PENCOM should enforce the pension reforms act
A recent report by the National Pension Commission (PENCOM) that many states in the country are yet to fully implement the Contributory Pension Scheme (CPS) is very disturbing. Only six states (Kaduna, Anambra, Ekiti, Ondo, Edo and Delta) and the FCT, according to PENCOM, have fully implemented the scheme with regular and up-to-date remittance of pension contributions, the establishment of a pension bureau and enactment of pension law. “With the information provided, workers can hold their states to do the needful in terms of paying their pension up-to-date to guarantee and protect their retirement,” said PENCOM spokesman, Peter Aghahowa.
One major attraction in public service, despite its poor remuneration package, is the benefit of receiving pension after retirement. But over the years, such prospect has become problematic and uncertain in Nigeria. And this has worsened the woes of retired civil servants. The failure of government to meet the pension expectation of retirees ends up shattering the plans of many as well as inducing economic trauma, which in some cases have led to fatalities. Indeed, many senior citizens who had no other source of earning a living after service had collapsed and died while on queues waiting for their pensions.
It was in a bid to move beyond this tragic situation that the Pension Reforms Act of 2004 was enacted. It was, as the name suggests, designed to address the failures of the old scheme—the Defined Benefit Scheme (DBS). In its place, the CPS was introduced wherein both the government and the workers themselves are to save up a given amount of their earnings towards building up an accumulated funds reserve which the worker can fall back on after retirement. Meanwhile, the PENCOM law does not empower the commission to enforce the implementation on the states.
While it is noteworthy that PENCOM has not only helped to grow the funds but has been very prudent in its management, there are still issues that are yet to be resolved by the government regarding many retired civil servants. For instance, complications in meeting up with the pension obligations had arisen fundamentally by the failure to link those in the old scheme (DBS) with those in the new scheme (CPS). But even after it seems to have been done, the federal and many state governments had failed severally in remitting deducted sums from workers’ salaries to the PFAs. The result is that neither government contribution nor workers’ deducted sums are credited to the accounts of the workers with the PFAs. This malaise is even more prevalent in the private sector where many companies do not remit their counterpart deductions to the PFAs as required by the Pension Act.
The provisions of the act had demanded that the government issues bonds in favour of retired workers, which will be redeemed to the PFAs which will credit same to the accounts of the individual staff. Therefore, the non-remittance of the deductions of staff is a clear breach of the provisions of the pension reforms act and that perhaps explains why pension liabilities in the country today run into hundreds of billions of naira.

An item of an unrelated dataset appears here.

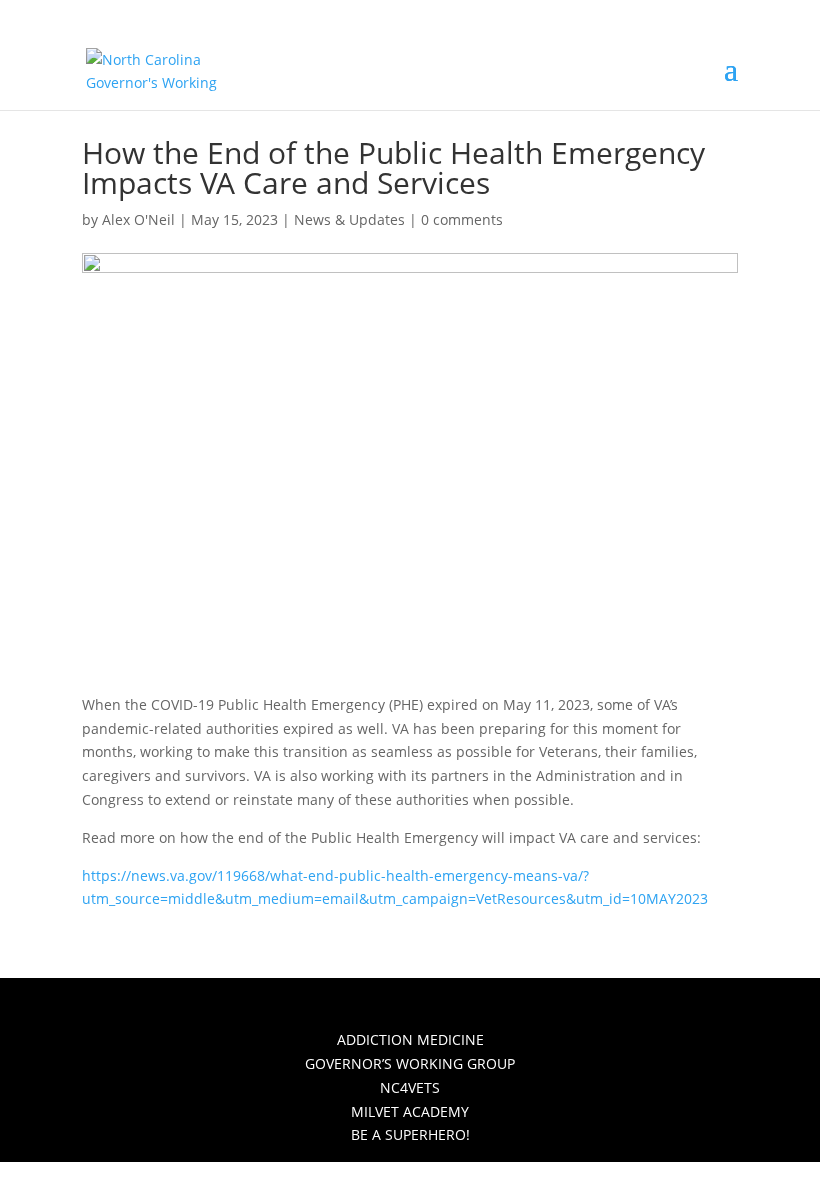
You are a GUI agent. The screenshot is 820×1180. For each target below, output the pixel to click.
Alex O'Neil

While we urge the federal and state governments to keep faith with their obligations to pensioners, we also call on PENCOM to apply stricter measures in enforcing compliance with the provisions of the pension reforms act by the PFAs. It is only fair and just to allow pension to sooth the nerves of retired persons, especially after the workers had been faithful in making appropriate contributions to the scheme while in active service.